It’s as if I woke up from a dream, or some self-imposed amnesia. It’s not that I didn’t know that Soto Zen is a hierarchy, and patriarchal until just recently. [My friend and teacher Norman Fischer has been instrumental in introducing the women's lineage papers. A noteworthy achievement.]
Clearly the ordained and lay entrusted have the only real status. It is not a status based on actually living the dharma – although many do - but on an ordination that may have happened years ago, or upon acting as shuso for two months. When I first came to Zen, it was clear there was a kind of elite club: the priests. A kind of caste system.

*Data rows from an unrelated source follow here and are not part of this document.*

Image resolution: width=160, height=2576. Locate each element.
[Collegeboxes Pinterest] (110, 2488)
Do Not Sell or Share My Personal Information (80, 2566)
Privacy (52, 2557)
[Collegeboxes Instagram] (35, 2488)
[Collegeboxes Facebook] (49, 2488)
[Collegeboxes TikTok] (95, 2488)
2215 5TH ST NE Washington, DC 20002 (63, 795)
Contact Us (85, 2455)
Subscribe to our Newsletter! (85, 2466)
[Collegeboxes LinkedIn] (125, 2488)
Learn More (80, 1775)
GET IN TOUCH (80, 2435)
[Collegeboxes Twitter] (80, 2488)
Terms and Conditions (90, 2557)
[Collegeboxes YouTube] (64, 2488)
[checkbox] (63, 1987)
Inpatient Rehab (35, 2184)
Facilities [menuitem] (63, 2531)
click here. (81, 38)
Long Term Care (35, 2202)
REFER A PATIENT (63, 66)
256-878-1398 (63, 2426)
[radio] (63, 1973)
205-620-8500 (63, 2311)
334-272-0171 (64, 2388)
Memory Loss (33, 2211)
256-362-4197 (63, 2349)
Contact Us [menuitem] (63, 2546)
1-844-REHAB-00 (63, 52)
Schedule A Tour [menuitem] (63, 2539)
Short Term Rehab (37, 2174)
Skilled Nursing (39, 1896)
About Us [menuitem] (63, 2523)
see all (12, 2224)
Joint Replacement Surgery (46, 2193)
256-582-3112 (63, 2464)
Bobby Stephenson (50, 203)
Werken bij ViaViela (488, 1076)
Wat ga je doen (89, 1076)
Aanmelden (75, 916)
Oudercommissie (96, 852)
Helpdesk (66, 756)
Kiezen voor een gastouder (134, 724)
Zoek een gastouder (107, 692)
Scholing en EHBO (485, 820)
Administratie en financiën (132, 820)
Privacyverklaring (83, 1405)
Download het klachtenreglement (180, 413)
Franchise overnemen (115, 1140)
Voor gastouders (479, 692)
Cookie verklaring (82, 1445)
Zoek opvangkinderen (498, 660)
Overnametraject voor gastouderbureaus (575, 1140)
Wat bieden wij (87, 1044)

At Zen Center, I am told this enactment of hierarchy is very precise – down to where the zafu is placed for certain services.
What triggered my awakening to this after all these years of my being willing to ignore this every entrenched tradition within Soto Zen?
I was given a list of how people should line up to receive the new women’s lineage documents. And there it was: a literal expression of rank. Priests and lay entrusted first and everyone else. One priest – a dear friend – told me that the ordained hold responsibility for our practice. Although this responsibility is taken seriously in most cases, there are many who through questionable ethical behavior, or simple lack of involvement with a sangha, do not hold the practice for me.
Another dear friend told me that it is simply a tradition of honoring the elders and their longevity of practice. I would agree that it is valuable to do so, but the problem is that there are many people who have practiced just as long, or longer. And there are people who are not ordained and who have devoted themselves to service in our sangha for years and years. These people will never receive this kind of honor and attendant privilege.
It’s as if I woke up, and I was shocked. How could I have given so much time, have given so much of myself? I am very egalitarian, and I do not believe there should be a special class of people. Everyone has his or her own role, based on the causes and conditions of her life. There are mothers; there are those doing socially engaged Buddhism; those sitting at the bedside of the dying.
So how do I hold this with integrity? By being so active in my Zen community am I being complicit with a value system that is not my own? Is this an actual moral question, or can I continue giving and receiving love? And ignoring.